Powerful feature which can replace number of other components of the File family. Requires some advanced knowledge on regular expression syntax

Purpose

Opens a file and reads it row by row to split them up into fields using regular expressions. Then sends fields as defined in the Schema to the next Job component.

If you have subscribed to one of the Talend solutions with Big Data, this component is available in the following types of Jobs:

tFileInputRegex properties

Component family

File/Input

 

Basic settings

Property type

Either Built-In or Repository.

 

 

Built-In: No property data stored centrally.

 

 

Repository: Select the repository file where the properties are stored.

 

File Name/Stream

File name: Name of the file and/or the variable to be processed

Stream: Data flow to be processed. The data must be added to the flow so that it can be collected by the tFileInputRegex via the INPUT_STREAM variable in the autocompletion list (Ctrl+Space)

For further information about how to define and use a variable in a Job, see Talend Studio User Guide.

 

Row separator

Enter the separator used to identify the end of a row.

 

Regex

This field can contain multiple lines. Type in your regular expressions including the subpattern matching the fields to be extracted.

Note: Antislashes need to be doubled in regexp

Warning

Regex syntax requires double quotes.

 

Header

Enter the number of rows to be skipped in the beginning of file.

 

Footer

Number of rows to be skipped at the end of the file.

 

Limit

Maximum number of rows to be processed. If Limit = 0, no row is read or processed.

 

Ignore error message for the unmatched record

Select this check box to avoid outputing error messages for records that do not match the specified regex. This check box is cleared by default.

 

Schema and Edit Schema

A schema is a row description. It defines the number of fields (columns) to be processed and passed on to the next component. The schema is either Built-In or stored remotely in the Repository.

Click Edit schema to make changes to the schema. If the current schema is of the Repository type, three options are available:

  • View schema: choose this option to view the schema only.

  • Change to built-in property: choose this option to change the schema to Built-in for local changes.

  • Update repository connection: choose this option to change the schema stored in the repository and decide whether to propagate the changes to all the Jobs upon completion. If you just want to propagate the changes to the current Job, you can select No upon completion and choose this schema metadata again in the [Repository Content] window.

 

 

Built-In: You create and store the schema locally for this component only. Related topic: see Talend Studio User Guide.

 

 

Repository: You have already created the schema and stored it in the Repository. You can reuse it in various projects and Job designs. Related topic: see Talend Studio User Guide.

 

Skip empty rows

Select this check box to skip the empty rows.

 

Die on error

Select this check box to stop the execution of the Job when an error occurs.

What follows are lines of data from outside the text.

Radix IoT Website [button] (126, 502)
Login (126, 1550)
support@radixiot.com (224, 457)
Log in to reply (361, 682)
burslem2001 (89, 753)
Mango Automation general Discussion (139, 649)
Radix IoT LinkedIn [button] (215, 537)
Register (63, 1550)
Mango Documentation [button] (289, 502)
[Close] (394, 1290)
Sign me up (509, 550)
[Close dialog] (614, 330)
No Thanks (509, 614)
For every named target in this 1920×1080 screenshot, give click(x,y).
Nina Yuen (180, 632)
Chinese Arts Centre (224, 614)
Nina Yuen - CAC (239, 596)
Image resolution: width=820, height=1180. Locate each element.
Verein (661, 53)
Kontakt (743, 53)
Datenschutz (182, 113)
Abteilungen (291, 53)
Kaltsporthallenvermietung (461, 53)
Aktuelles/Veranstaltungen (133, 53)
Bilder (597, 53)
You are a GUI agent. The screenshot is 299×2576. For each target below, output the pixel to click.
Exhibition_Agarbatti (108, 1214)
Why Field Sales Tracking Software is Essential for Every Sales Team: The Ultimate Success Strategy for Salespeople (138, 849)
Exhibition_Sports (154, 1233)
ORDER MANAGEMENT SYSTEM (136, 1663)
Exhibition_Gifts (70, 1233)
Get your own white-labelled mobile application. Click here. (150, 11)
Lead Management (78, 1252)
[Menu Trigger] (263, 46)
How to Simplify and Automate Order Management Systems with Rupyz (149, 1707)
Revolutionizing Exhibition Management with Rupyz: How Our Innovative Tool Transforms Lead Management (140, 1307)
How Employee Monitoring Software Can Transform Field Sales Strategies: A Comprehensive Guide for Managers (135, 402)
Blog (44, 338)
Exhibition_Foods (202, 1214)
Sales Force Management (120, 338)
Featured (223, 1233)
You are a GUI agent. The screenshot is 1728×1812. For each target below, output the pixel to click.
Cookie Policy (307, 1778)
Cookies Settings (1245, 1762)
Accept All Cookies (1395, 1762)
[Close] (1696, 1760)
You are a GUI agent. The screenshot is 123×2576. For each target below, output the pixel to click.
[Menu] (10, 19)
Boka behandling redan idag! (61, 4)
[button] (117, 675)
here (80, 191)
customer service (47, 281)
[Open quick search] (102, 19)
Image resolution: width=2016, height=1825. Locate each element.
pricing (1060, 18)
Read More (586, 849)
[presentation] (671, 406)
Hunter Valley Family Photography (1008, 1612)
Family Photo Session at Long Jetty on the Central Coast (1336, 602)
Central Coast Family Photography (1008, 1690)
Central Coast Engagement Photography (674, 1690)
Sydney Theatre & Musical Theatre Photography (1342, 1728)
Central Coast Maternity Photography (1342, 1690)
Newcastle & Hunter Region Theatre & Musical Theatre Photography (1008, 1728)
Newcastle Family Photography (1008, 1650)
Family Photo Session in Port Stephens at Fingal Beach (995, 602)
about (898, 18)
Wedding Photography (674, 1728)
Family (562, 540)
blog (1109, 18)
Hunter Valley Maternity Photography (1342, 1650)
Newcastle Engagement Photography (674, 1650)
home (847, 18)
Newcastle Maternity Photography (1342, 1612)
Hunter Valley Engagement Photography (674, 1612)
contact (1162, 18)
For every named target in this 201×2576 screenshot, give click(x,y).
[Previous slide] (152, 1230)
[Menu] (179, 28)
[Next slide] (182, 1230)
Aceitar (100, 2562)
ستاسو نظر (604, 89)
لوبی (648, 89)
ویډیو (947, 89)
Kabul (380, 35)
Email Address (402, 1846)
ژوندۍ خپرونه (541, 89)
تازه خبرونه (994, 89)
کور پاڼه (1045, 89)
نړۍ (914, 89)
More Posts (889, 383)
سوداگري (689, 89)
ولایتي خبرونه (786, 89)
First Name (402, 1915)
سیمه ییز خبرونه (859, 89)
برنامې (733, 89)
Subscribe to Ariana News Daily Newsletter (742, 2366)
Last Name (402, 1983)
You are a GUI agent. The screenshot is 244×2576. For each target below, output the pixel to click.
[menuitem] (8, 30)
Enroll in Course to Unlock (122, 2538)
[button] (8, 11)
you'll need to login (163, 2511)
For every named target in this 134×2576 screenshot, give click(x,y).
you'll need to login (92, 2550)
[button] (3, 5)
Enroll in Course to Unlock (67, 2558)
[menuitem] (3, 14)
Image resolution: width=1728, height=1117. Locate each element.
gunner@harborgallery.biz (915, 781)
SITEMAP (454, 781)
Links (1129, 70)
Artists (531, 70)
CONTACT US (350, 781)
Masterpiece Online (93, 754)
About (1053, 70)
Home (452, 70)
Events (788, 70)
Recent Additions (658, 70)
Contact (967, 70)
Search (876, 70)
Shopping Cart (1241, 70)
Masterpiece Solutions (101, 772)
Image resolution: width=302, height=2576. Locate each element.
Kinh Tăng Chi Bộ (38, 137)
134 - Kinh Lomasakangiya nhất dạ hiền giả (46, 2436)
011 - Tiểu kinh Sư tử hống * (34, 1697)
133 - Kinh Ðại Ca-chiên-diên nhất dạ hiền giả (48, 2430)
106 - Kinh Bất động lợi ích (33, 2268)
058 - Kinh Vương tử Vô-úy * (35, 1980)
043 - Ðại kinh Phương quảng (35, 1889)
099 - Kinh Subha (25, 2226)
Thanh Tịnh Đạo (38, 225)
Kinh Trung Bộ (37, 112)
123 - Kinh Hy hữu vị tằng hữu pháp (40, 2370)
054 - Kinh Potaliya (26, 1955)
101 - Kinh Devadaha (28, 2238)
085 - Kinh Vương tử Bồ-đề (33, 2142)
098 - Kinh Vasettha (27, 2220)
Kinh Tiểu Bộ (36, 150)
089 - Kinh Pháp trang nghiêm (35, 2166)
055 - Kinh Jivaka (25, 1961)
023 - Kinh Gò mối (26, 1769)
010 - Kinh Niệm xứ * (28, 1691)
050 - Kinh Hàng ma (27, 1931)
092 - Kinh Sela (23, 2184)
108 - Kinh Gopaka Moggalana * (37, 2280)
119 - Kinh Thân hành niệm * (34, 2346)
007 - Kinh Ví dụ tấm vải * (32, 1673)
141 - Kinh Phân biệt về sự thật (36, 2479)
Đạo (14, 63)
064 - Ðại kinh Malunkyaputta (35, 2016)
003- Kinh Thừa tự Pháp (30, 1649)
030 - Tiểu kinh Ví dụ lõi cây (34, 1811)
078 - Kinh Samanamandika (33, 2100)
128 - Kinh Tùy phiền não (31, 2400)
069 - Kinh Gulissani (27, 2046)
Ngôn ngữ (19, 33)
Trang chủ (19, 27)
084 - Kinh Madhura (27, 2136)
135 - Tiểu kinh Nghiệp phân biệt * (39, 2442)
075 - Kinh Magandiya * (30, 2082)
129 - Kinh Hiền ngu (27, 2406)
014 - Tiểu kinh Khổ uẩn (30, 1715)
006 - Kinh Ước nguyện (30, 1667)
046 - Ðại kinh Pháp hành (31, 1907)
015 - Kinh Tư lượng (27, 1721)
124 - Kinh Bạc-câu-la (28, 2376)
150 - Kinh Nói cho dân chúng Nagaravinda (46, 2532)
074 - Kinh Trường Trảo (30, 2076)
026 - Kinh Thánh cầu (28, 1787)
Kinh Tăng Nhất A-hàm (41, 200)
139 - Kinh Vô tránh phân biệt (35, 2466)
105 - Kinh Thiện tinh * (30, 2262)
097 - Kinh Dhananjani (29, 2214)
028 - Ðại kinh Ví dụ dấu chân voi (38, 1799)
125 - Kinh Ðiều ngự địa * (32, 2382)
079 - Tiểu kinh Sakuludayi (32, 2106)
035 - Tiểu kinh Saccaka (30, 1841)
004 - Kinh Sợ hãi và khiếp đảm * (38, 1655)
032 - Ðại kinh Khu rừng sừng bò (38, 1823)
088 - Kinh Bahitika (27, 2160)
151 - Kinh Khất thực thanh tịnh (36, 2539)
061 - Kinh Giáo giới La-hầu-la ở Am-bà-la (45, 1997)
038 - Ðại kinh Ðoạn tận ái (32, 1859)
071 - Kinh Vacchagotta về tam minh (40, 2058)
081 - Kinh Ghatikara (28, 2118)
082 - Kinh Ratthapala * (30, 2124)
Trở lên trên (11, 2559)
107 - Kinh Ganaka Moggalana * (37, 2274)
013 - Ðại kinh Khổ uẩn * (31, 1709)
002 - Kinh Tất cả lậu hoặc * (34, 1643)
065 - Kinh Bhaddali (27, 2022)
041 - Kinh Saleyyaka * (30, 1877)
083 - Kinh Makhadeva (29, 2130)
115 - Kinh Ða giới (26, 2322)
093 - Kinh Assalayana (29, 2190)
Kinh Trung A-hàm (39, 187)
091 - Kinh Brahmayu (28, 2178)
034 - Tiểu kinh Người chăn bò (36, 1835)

Clear the check box to skip any rows on error and complete the process for error-free rows. When errors are skipped, you can collect the rows on error using a Row > Reject link.

Advanced settings

Encoding

Select the encoding from the list or select Custom and define it manually. This field is compulsory for database data handling.

In the Map/Reduce version of tFileInputRegex, you need to select the Custom encoding check box to display this list.

 

tStatCatcher Statistics

Select this check box to gather the Job processing metadata at a Job level as well as at each component level.

Global Variables

NB_LINE: the number of rows processed. This is an After variable and it returns an integer.

ERROR_MESSAGE: the error message generated by the component when an error occurs. This is an After variable and it returns a string. This variable functions only if the Die on error check box is cleared, if the component has this check box.

A Flow variable functions during the execution of a component while an After variable functions after the execution of the component.

To fill up a field or expression with a variable, press Ctrl + Space to access the variable list and choose the variable to use from it.

For further information about variables, see Talend Studio User Guide.

Usage

Use this component to read a file and separate fields contained in this file according to the defined Regex. You can also create a rejection flow using a Row > Reject link to filter the data which doesn't correspond to the type defined. For an example of how to use these two links, see Scenario 2: Extracting correct and erroneous data from an XML field in a delimited file.

Log4j

If you are using a subscription-based version of the Studio, the activity of this component can be logged using the log4j feature. For more information on this feature, see Talend Studio User Guide.

For more information on the log4j logging levels, see the Apache documentation at http://logging.apache.org/log4j/1.2/apidocs/org/apache/log4j/Level.html.

Limitation

n/a

Scenario: Regex to Positional file

The following scenario creates a two-component Job, reading data from an Input file using regular expression and outputting delimited data into an XML file.

Dropping and linking the components

  1. Drop a tFileInputRegex component from the Palette to the design workspace.

  2. Drop a tFileOutputPositional component the same way.

  3. Right-click on the tFileInputRegex component and select Row > Main. Drag this main row link onto the tFileOutputPositional component and release when the plug symbol displays.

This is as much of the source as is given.